STUDY TEXT >>
------------------------------------------------

Fine points: Token offsets are true wrt the source text, even though the tokenizer may internally normalize certain tokens to String representations of different lengths (e.g., " becoming `` or ''). When a period counts as both part of an abbreviation and as an end of sentence marker, and that abbreviation is part of a named entity, the reported entity string excludes the period.

Parameters:
sentences - The string to be classified
Returns:
A List of Triples, each of which gives an entity type and the beginning and ending character offsets.

segmentString

public List<String> segmentString(String sentence)
ONLY USE IF LOADED A CHINESE WORD SEGMENTER!!!!!

Parameters:
sentence - The string to be classified
Returns:
List of words

classify

public abstract List<CoreLabel> classify(List<CoreLabel> document)
Classify a List of CoreLabels.

Parameters:
document - A List of CoreLabels.
Returns:
the same List, but with the elements annotated with their answers (with setAnswer()).

------------------------------------------------

INFORMATION PROVIDED >>
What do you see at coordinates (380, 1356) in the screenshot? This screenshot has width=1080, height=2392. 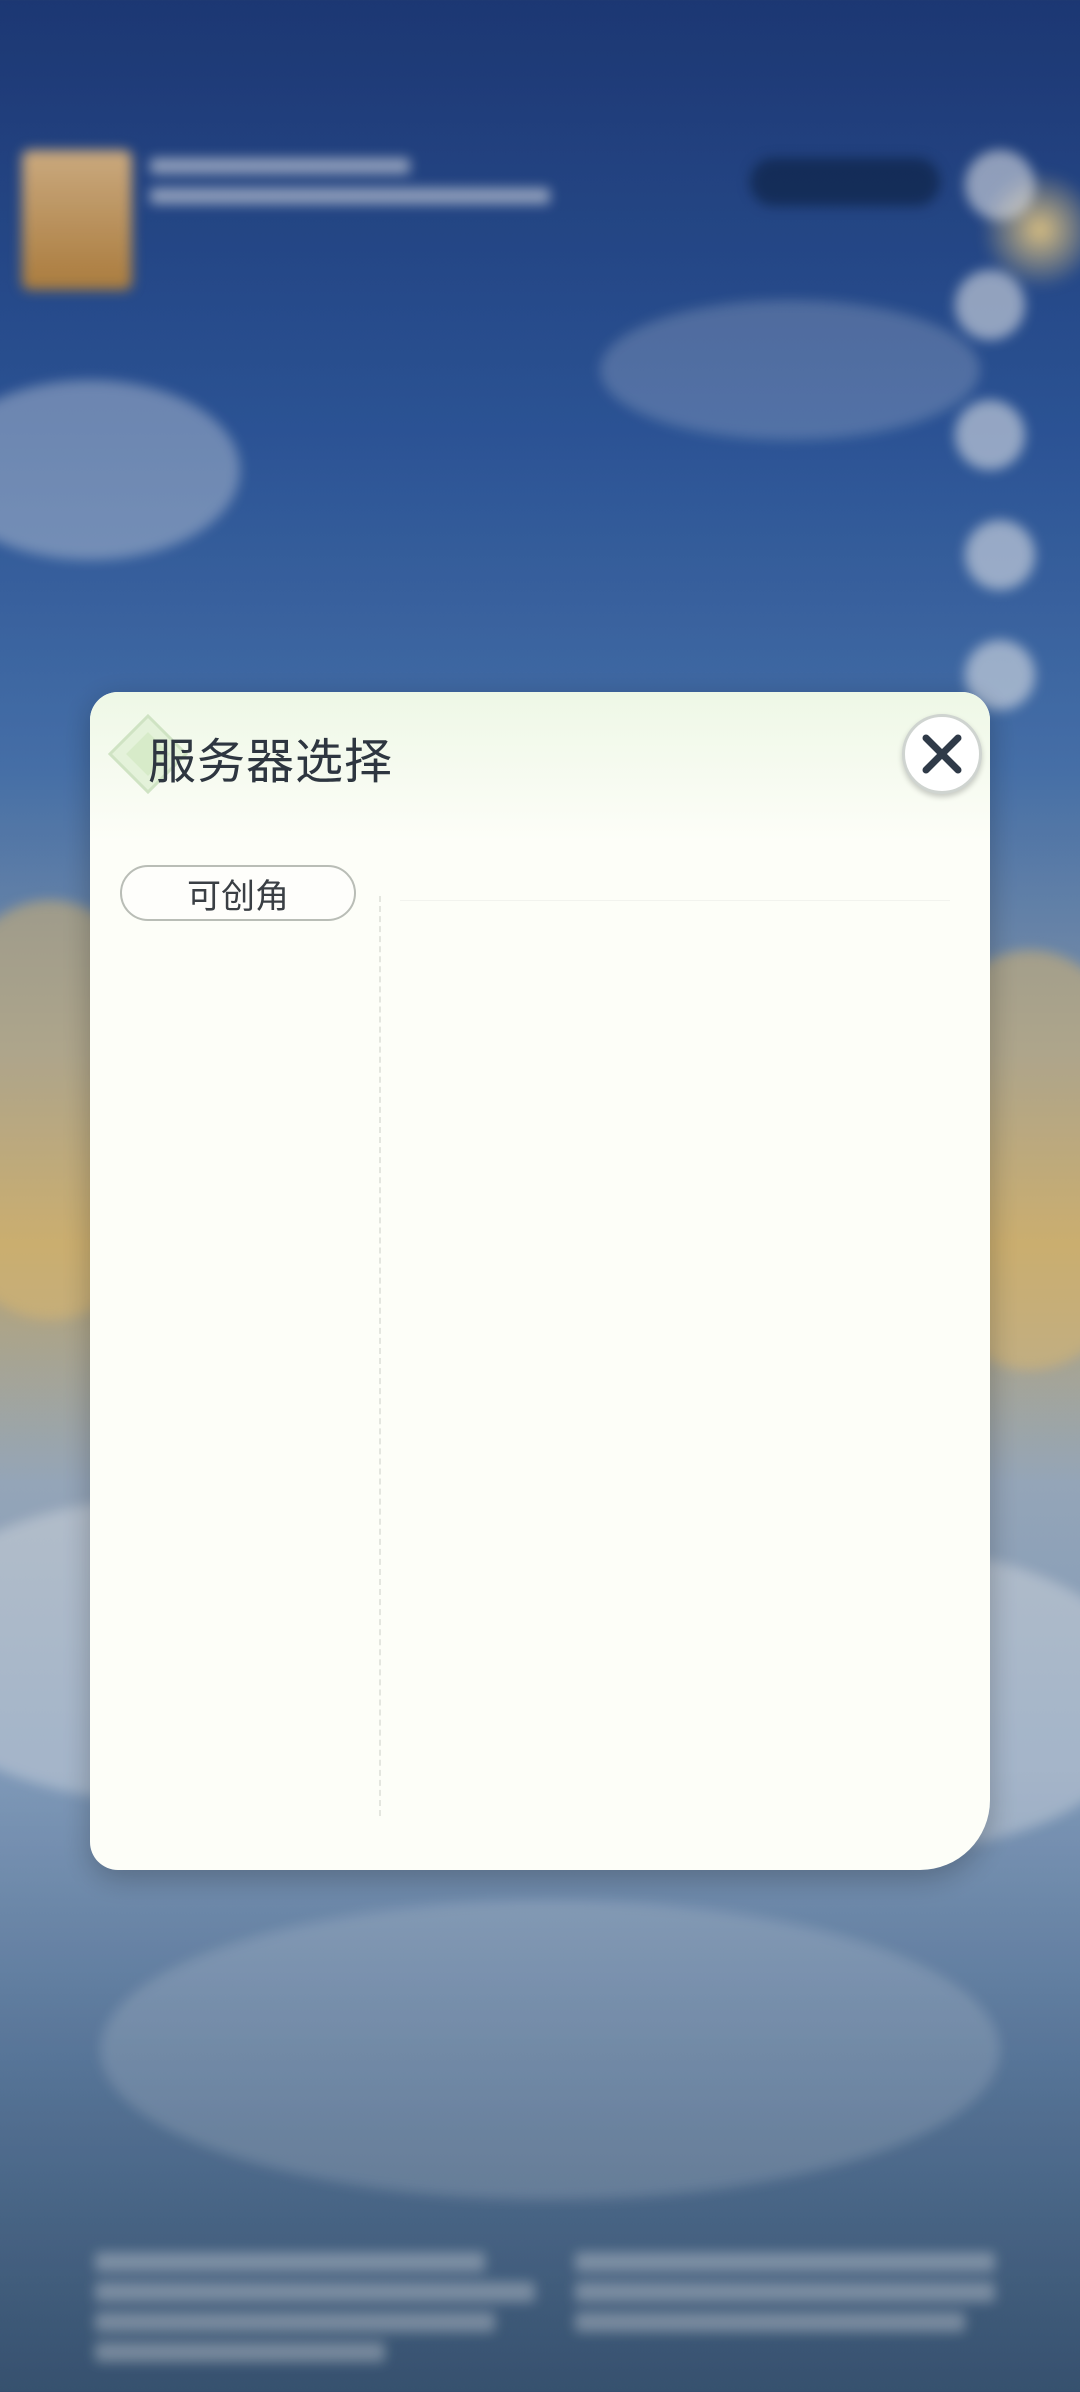 I see `column-divider` at bounding box center [380, 1356].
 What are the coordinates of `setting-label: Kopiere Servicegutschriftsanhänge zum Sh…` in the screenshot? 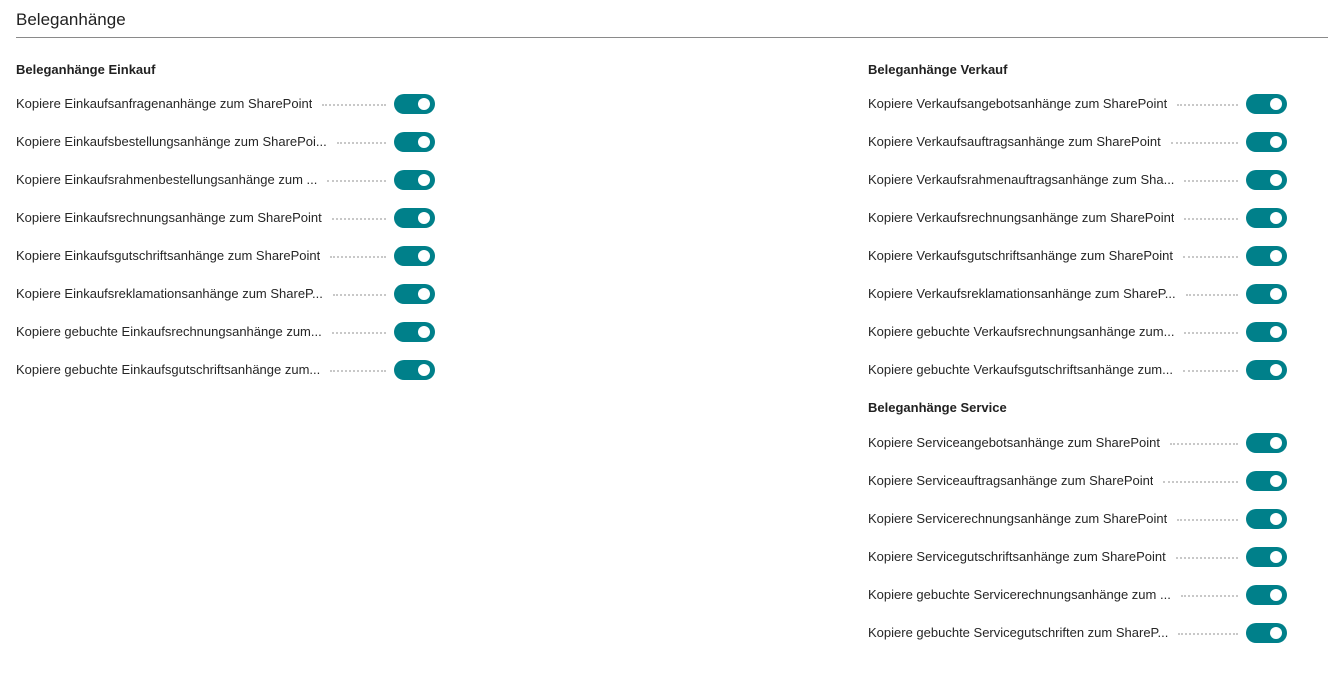 It's located at (1017, 556).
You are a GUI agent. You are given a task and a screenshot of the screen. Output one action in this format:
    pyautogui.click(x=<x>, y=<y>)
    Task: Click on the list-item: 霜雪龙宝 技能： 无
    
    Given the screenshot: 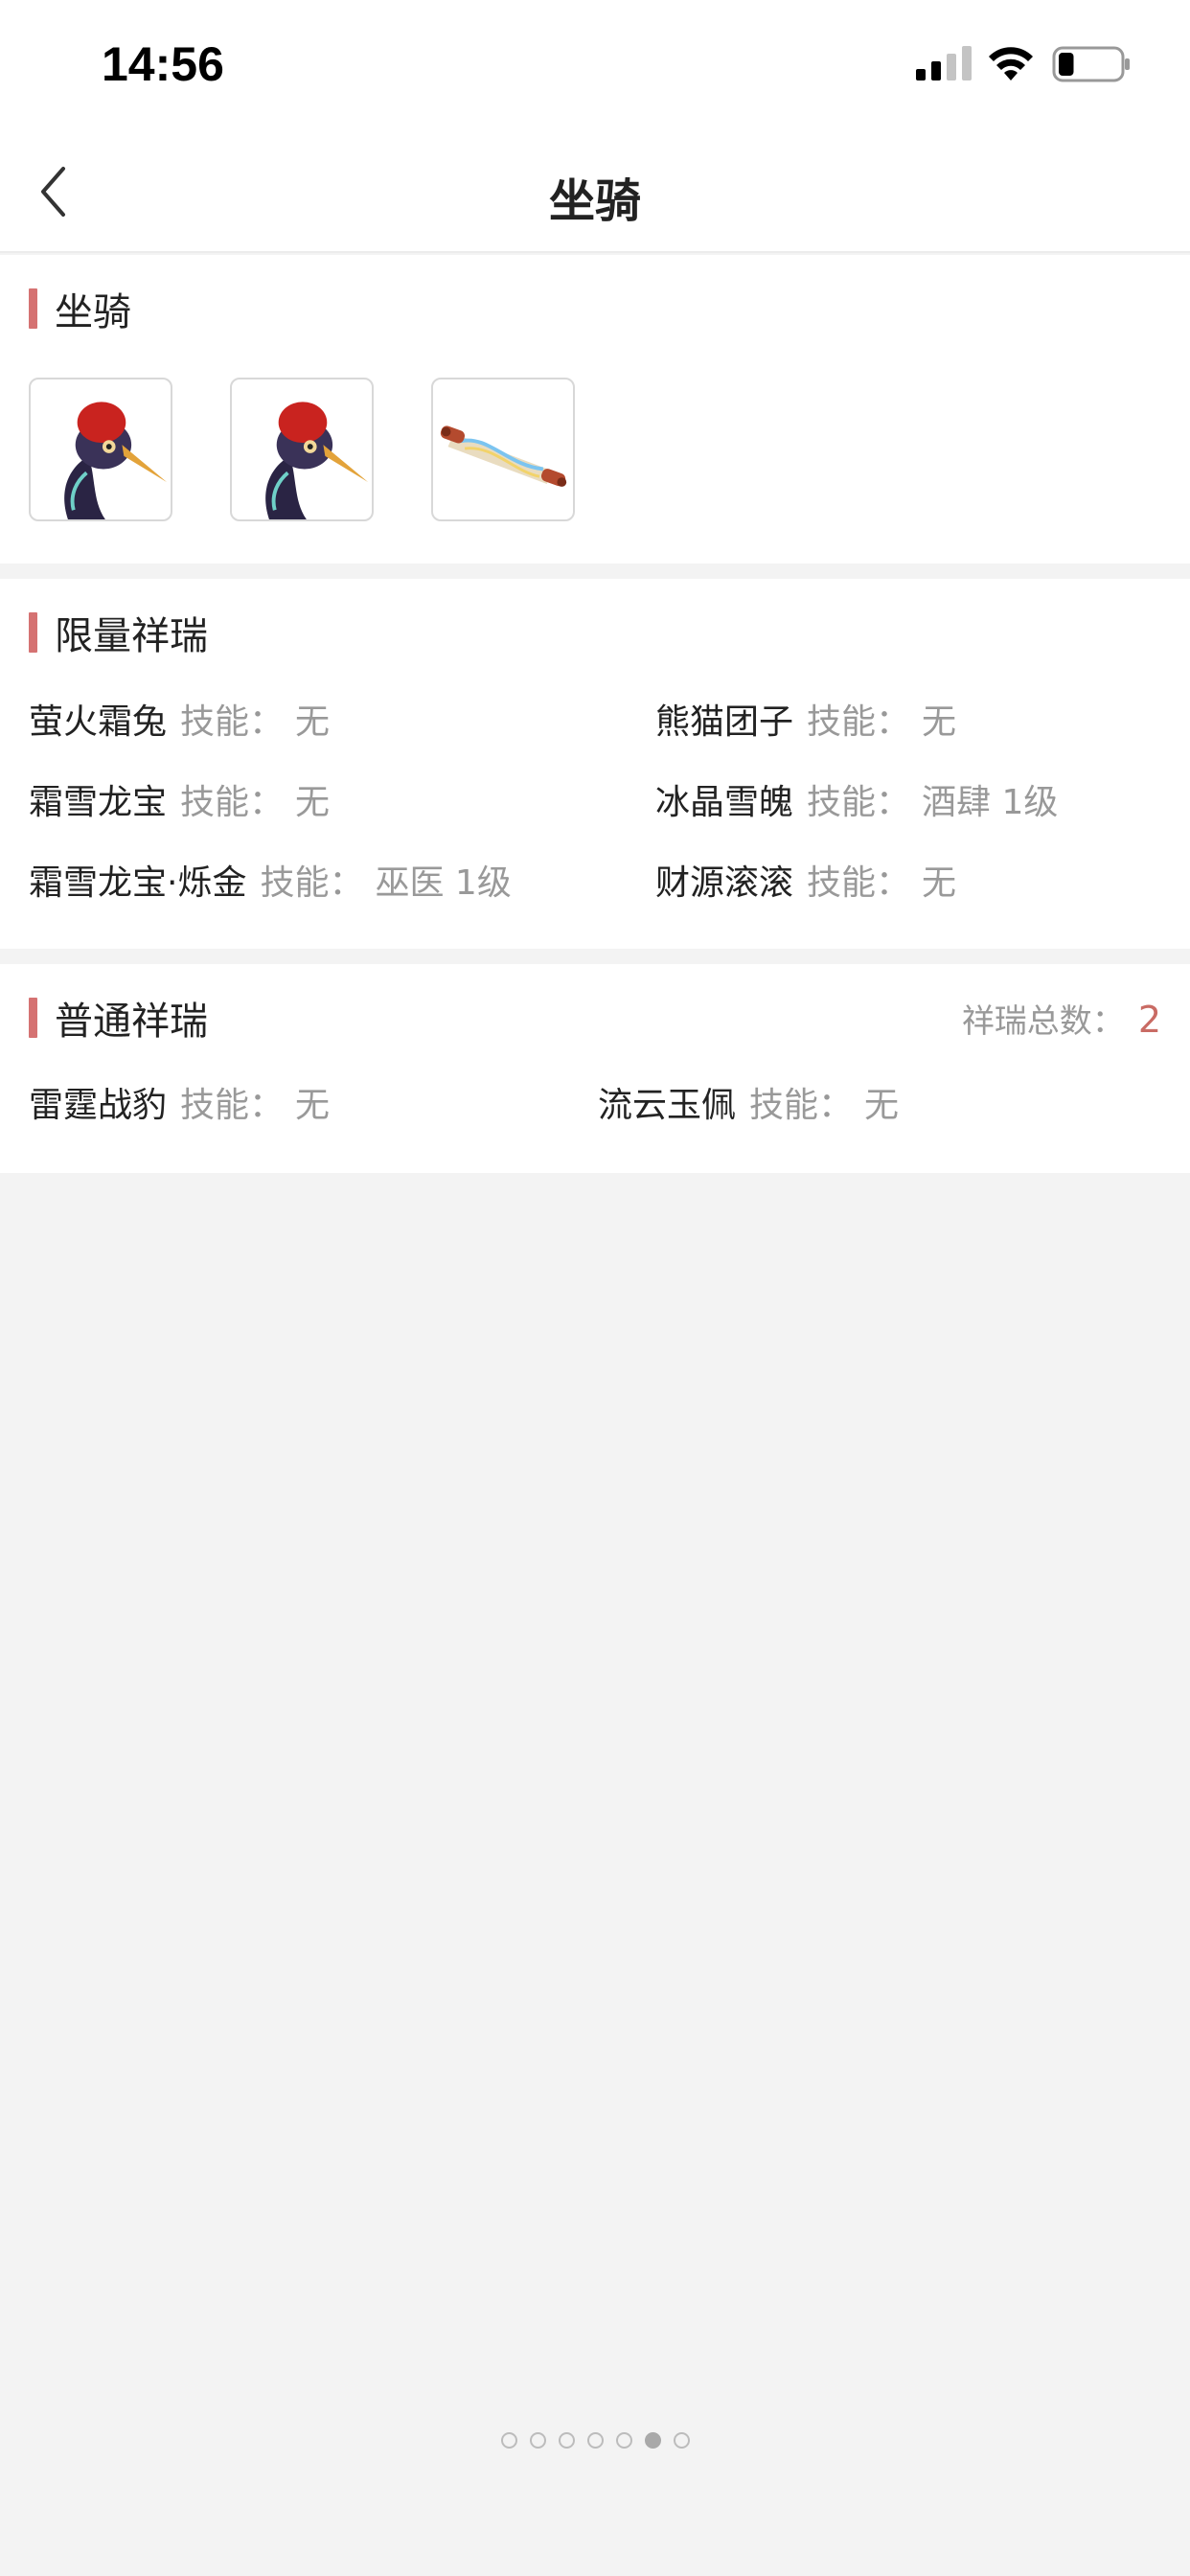 What is the action you would take?
    pyautogui.click(x=180, y=799)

------------------------------------------------

ASSIGNMENT >> Continue the classifier method documentation from where it stops, keeping its format. The records have no connection to the classifier documentation.

RESPONSE TO THE EXERCISE >>
train

public void train()
Train the classifier based on values in flags. It will use the first of these variables that is defined: trainFiles (and baseTrainDir), trainFileList, trainFile.


train

public void train(String filename)

train

public void train(String baseTrainDir,
                  String trainFiles)

train

public void train(String[] trainFileList)

train

public abstract void train(ObjectBank<List<CoreLabel>> docs)

makeObjectBankFromString

public ObjectBank<List<CoreLabel>> makeObjectBankFromString(String string)
Reads a String into an ObjectBank object. NOTE: that the current implementation of ReaderIteratorFactory will first try to interpret each string as a filename, so this method will yield unwanted results if it applies to a string that is at the same time a filename. It prints out a warning, at least.

Parameters:
string - The String which will be the content of the ObjectBank (ASSUMING THAT NO FILE OF THIS NAME EXISTS!)
Returns:
The ObjectBank

makeObjectBankFromFile

public ObjectBank<List<CoreLabel>> makeObjectBankFromFile(String filename)

makeObjectBankFromFiles

public ObjectBank<List<CoreLabel>> makeObjectBankFromFiles(String[] trainFileList)

makeObjectBankFromFiles

public ObjectBank<List<CoreLabel>> makeObjectBankFromFiles(String baseDir,
                                                           String filePattern)

makeObjectBankFromFiles

public ObjectBank<List<CoreLabel>> makeObjectBankFromFiles(Collection<File> files)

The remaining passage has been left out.